Já ia me esquecendo do Caio Julius Caesar, o Cesinha, um vira-lata poeta (e não um poeta vira-lata, como eu), autor do livro “Poemas de um cão sem dono”.»

Agora, peço ao leitor que esqueça todas estas facetas referidas, este caudal de humor sôfrego e melancólico e que mata em surdina, que esqueça o ecletismo e as suspeitas que sempre provoca, e encomende este livro,
dado que é absolutamente um marco na actual poesia brasileira.
Seu Juca é o anti-brega, e tem neles fundidos o cinzelar rigoroso de Melo Neto e a veia aforística do argentino Antônio Porchia, o famoso autor de “Voces”.
Há poetas que têm cisma, poetas que têm cisco, e poetas que vêem coriscos – Seu Juca reune os três, e daí que o livro explore três veios, o haiku, o poema livre (reticentemente lírico), e os aforismos.
Deve dizer que em língua portuguesa neste momento só conheço um cultor de haicais à altura de seu Juca, Jorge Sousa Braga, pois estes são lapidares e inolvidáveis. Vamos a exemplos:

«SOMBRA

Sou de entrar em ostra
pra pedir em casamento
a sombra da pérola.

CARROÇA

Basta o carroceiro
desatrelar os cavalos
pra carroça voar.

ESTRELAS

Nada sei da noite
senão o nome de estrelas
que já se apagaram

CONSELHOS

Não ando até o mar
para admirá-lo ou me banhar,
só pra ouvir conselhos.

NÃO

Mundo, insano pasto;
passa boi, passa boiada,
só não passa a fome.

AVE!

Ave, matemática!
de uma andorinha se fazem
quantas avestruzes?

CAVALO

Eu tive um cavalo
que só pastava a contento
se montado em mim.»

Cada um inventa o Alberto Caeiro que pode, se para tal tiver dentes, uma espécie de reserva moral, a partir do qual um espírito pode corrigir a vida e soltar os seus afluentes.
E gratos devemos nós ficar, pois SEU JUCA SEM FIOS não oferece uma gordurinha, um lugar-comum, é um tratado de contenção e de (sobreleve-se o paradoxo) desprendimento.
Como diz Marcantonio «na poesia de seu Juca as palavras não enlouquecem (...), não dançam como bacantes nem deliram ou desmaiam (...) O ritmo é evidente (...) O poeta está no comando da condução, não como um pastor árcade, mas um andarilho que se observa enquanto anda, compondo um diário afectivo suas andanças em imagens».
Não há descuidos, antes uma tensão oficinal esmeradíssima como em Melo Neto,embora ao mesmo tempo no verso/texto resplenda a grande liberdade que advém da sageza e daí referir-me a Porchia, nestes artefactos poéticos que armam uma espécie de anti-poética, como Nicanor Parra a trilhou (- seu Juca repudiaria tanta biblioteca, mas como eu ainda tenho fios...).
Junte-se a este caldo o Cioran, mas desta vez no humor buñueliano que o autor aprecia e teremos o tom dos aforismos, dos quais só posso transcrever alguns dos mais curtos:

«Durante o coito, o pênis é um órgão que pertence aos dois amantes.
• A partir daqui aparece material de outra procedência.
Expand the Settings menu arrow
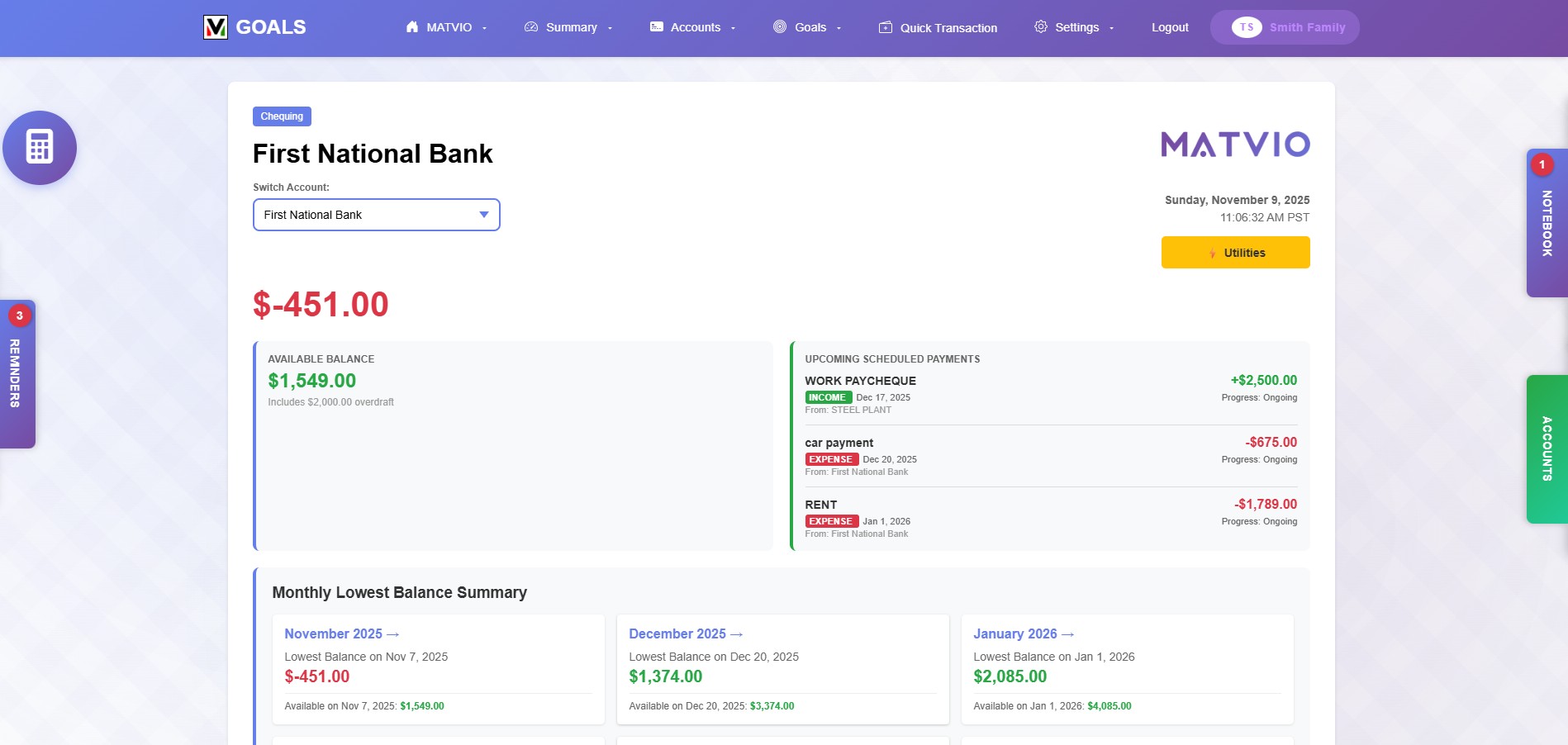1568x745 pixels. pyautogui.click(x=1112, y=28)
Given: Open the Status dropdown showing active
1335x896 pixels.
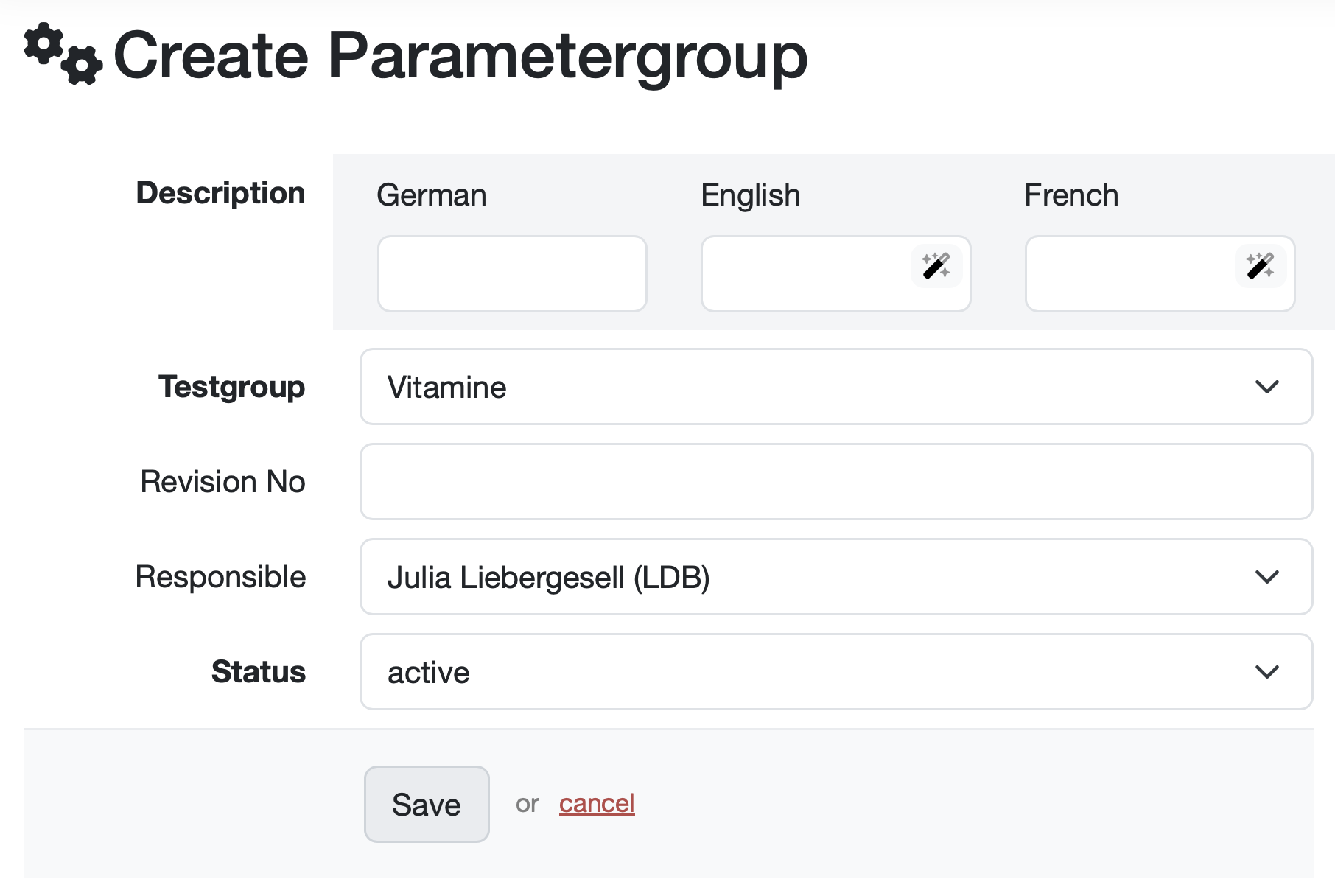Looking at the screenshot, I should tap(810, 672).
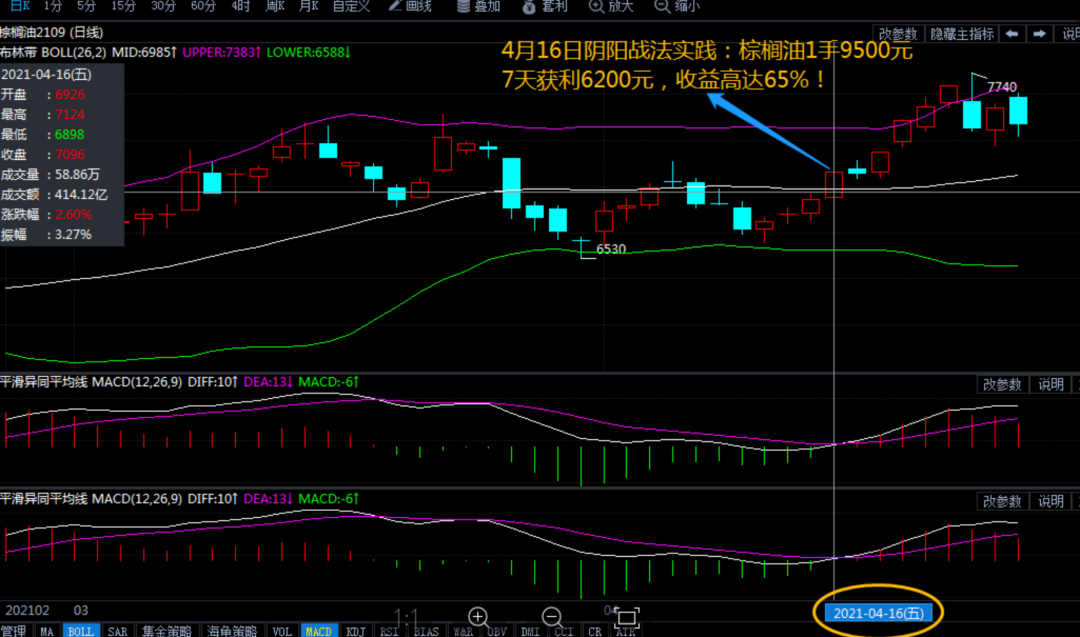Click 改参数 in the second MACD panel
Viewport: 1080px width, 637px height.
(1001, 501)
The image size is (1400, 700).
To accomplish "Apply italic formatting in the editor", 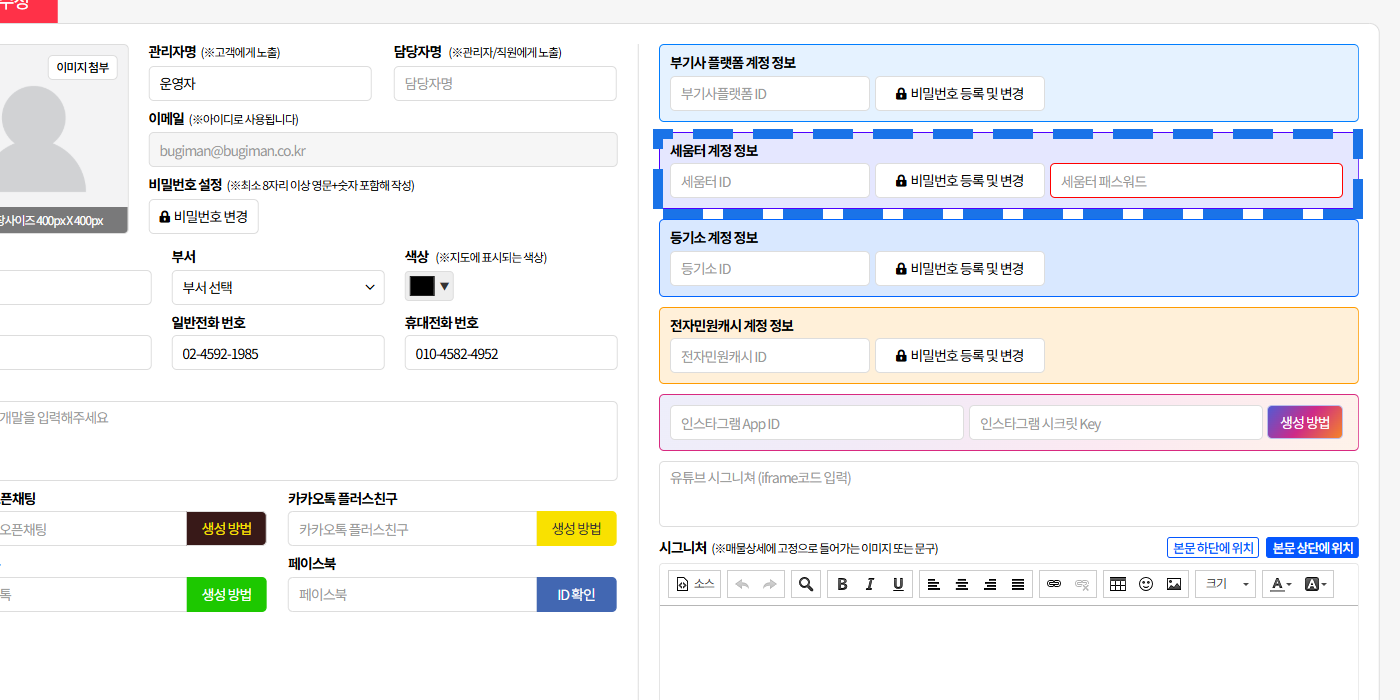I will (870, 584).
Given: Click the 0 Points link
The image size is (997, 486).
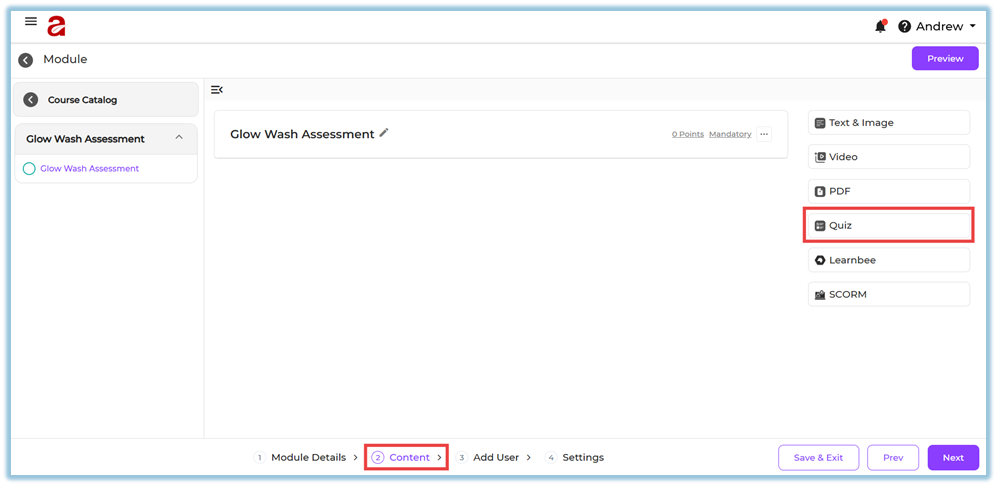Looking at the screenshot, I should tap(687, 134).
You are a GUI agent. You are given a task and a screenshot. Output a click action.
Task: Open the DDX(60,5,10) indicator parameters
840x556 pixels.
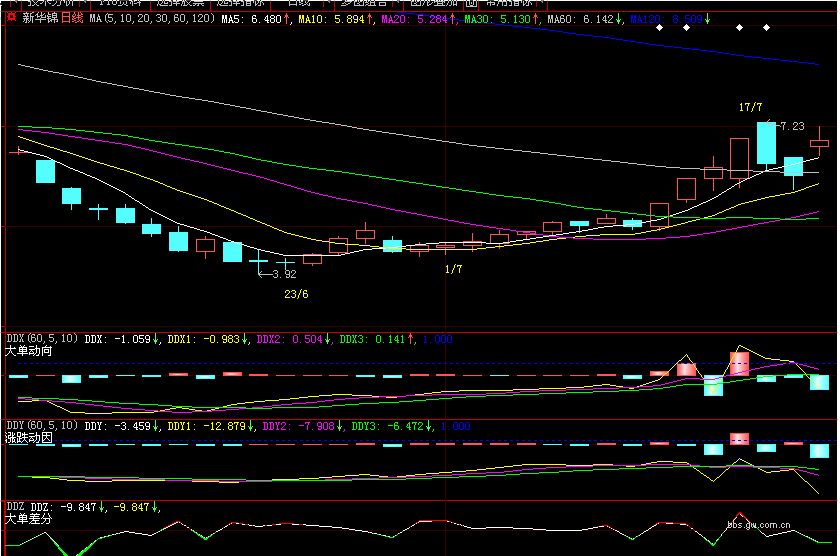[42, 339]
A palavra escrita é a palavra falada vestida de um silêncio justo e decotado.

Tenho sido religioso muitas vezes na vida. Mas só quando bebo mal. (Certa vez, durante um porre atravessado, me vi entre Deus e o Diabo – os três tentando fazer um quatro e se estabacando de cara no limbo infecto de um banheiro de boteco).

O pior cego é aquele que não lê as entrelinhas em braille.

Certas pessoas só encontram a pessoa certa quando escolhem errado.

Pensar é como montar certinho todas as peças de um quebra-cabeças. Pensar bem é montar da melhor forma possível um quebra-cabeças no qual faltam peças.

A moda, felizmente, é como a passadeira e a uva desidratada: passa.

Os olhos são capazes de fazer tudo o que a boca faz, menos ficar em silêncio.

O que eu mais quero na vida? Ficar invisível. (Por enquanto, o mais próximo disso a que cheguei foi me esconder dentro de mim).

Quatro coisas íntimas que sei slobre os bichos: 1)  a bôta bota chifres no boto com seus botões; 2) tamanduá t’amando a tamanduá, 3) se rola rolo amoroso, o tatubola desenrola a rola, 4) o reto da galinha é oval.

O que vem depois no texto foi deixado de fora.